472,777 Members | 2,853 Online
Bytes | Software Development & Data Engineering Community
Post Job

Home Posts Topics Members FAQ

Join Bytes to post your question to a community of 472,777 software developers and data experts.

Web Spider

Hello

I'm a newcomer to the world of Python trying to write a web spider. I
downloaded the skeleton from

http://starship.python.net/crew/aahz...dPoolSpider.py

Some of the source shown below.

A couple of questions:

1) Why use the

if __name__ == '__main__':

construct?

2) In Retrievepool.__init__ the Retriever.__init__ is called with
self.inputQueue and self.outputQueue as arguments.
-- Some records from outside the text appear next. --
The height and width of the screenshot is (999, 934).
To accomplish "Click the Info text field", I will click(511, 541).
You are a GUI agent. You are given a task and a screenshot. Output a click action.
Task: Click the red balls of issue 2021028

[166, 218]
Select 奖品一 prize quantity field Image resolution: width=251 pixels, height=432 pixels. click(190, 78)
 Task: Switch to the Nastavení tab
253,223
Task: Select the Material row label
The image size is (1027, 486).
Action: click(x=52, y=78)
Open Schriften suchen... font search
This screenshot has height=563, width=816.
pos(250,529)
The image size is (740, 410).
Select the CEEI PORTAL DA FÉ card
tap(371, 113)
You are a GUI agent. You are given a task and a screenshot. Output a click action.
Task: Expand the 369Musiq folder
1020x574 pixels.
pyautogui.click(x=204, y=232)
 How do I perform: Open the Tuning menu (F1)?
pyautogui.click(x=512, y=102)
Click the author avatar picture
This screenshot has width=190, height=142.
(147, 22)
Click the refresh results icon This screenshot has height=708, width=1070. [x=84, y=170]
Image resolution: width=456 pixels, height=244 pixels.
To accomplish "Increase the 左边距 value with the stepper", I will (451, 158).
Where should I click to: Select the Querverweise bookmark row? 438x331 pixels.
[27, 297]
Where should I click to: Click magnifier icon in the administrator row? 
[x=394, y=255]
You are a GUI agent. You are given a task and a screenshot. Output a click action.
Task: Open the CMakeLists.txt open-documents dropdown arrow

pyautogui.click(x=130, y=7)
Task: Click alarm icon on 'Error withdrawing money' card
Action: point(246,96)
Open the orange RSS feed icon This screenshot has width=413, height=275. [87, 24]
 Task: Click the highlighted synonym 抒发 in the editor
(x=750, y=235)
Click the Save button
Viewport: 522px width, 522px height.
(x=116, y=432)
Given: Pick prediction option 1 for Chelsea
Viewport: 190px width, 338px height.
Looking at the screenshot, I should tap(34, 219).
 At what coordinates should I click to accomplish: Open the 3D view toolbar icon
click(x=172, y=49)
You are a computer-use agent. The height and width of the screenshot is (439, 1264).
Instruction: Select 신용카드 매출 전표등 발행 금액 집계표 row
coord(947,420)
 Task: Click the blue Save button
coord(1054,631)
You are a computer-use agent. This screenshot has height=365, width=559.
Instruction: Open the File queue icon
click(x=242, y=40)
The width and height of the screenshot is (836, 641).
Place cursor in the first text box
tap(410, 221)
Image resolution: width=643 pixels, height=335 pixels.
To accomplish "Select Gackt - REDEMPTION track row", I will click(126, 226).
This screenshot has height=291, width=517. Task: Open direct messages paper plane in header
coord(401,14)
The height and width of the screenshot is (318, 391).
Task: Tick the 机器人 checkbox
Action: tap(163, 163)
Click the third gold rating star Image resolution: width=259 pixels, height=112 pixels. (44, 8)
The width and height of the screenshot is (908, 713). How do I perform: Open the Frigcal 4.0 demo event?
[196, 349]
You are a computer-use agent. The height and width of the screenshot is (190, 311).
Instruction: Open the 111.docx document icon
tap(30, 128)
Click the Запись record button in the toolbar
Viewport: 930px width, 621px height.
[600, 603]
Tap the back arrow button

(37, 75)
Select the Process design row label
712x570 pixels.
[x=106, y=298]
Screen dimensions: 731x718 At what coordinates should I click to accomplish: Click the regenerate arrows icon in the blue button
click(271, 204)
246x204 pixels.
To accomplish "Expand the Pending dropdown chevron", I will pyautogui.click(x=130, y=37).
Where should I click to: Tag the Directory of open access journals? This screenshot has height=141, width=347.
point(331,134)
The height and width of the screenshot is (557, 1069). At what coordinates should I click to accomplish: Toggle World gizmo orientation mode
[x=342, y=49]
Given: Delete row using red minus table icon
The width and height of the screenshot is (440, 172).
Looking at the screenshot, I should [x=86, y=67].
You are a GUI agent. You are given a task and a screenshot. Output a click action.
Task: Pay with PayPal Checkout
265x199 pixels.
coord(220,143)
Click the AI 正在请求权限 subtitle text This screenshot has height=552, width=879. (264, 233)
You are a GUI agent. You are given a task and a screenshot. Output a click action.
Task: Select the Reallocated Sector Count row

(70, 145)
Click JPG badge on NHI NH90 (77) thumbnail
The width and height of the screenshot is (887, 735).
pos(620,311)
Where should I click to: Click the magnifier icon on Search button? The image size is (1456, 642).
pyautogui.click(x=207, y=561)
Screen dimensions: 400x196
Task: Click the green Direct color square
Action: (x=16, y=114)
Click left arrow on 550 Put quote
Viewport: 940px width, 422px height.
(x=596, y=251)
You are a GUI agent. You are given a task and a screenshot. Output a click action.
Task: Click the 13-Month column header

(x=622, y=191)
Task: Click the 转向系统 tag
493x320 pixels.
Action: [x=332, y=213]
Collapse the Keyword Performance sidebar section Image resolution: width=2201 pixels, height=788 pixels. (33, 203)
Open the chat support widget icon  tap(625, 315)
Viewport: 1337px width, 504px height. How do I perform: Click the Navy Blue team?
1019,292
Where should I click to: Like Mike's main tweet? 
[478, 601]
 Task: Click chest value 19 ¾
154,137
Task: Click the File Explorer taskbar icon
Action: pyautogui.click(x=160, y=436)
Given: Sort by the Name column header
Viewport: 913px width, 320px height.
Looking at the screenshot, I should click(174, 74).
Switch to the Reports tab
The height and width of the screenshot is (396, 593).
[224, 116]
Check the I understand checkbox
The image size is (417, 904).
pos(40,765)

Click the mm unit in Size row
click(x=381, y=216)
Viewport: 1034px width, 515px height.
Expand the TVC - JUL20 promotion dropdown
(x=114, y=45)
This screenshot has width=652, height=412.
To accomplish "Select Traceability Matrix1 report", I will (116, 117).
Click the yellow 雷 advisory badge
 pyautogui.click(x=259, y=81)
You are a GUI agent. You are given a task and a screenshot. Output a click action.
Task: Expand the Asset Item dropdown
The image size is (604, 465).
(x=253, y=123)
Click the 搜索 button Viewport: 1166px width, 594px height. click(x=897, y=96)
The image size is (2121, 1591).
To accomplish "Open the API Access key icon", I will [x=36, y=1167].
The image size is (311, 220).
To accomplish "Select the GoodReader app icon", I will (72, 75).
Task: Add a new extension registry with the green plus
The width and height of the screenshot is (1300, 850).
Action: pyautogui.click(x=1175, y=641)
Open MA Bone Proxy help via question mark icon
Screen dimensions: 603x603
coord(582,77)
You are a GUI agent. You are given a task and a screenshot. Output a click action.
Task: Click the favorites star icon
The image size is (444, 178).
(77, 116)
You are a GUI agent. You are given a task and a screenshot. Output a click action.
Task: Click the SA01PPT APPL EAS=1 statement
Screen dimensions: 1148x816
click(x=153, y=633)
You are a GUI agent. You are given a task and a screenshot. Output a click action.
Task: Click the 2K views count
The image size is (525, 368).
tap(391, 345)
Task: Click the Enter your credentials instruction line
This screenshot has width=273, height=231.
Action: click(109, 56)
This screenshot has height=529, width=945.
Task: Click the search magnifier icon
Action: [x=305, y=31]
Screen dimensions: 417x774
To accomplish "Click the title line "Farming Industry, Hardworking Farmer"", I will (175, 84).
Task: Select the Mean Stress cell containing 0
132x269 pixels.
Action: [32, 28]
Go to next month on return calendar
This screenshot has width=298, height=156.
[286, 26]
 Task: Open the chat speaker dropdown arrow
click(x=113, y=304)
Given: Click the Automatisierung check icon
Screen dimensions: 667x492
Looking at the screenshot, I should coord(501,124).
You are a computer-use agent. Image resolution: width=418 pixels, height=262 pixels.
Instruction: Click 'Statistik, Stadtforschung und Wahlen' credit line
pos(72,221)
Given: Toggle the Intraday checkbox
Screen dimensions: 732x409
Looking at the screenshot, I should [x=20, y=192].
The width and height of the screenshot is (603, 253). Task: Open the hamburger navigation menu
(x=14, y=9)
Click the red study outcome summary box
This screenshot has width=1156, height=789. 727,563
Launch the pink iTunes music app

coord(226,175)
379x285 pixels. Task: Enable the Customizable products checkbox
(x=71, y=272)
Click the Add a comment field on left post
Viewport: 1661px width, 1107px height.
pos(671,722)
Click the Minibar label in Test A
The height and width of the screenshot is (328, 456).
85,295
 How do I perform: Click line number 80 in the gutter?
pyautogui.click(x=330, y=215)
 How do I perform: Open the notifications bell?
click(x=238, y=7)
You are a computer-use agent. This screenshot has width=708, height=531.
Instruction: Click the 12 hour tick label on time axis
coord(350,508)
Does this mean that
each Retriever thread has a reference to Retrievepool.inputQueue and
Retrievepool.outputQueue (ie. there is only one input and output queue and
the threads all share, pushing and popping whenever they want (which is
safe due to the synchronized nature of Queue)?

3) How many threads will be running? Spider.run initializes the
Retrievepool and this will consist of MAX_THREADS threads, so once the
crawler is running there will be the main thread (caught in the while loop
in Spider.run) and MAX_THREADS Retriever threads running, right?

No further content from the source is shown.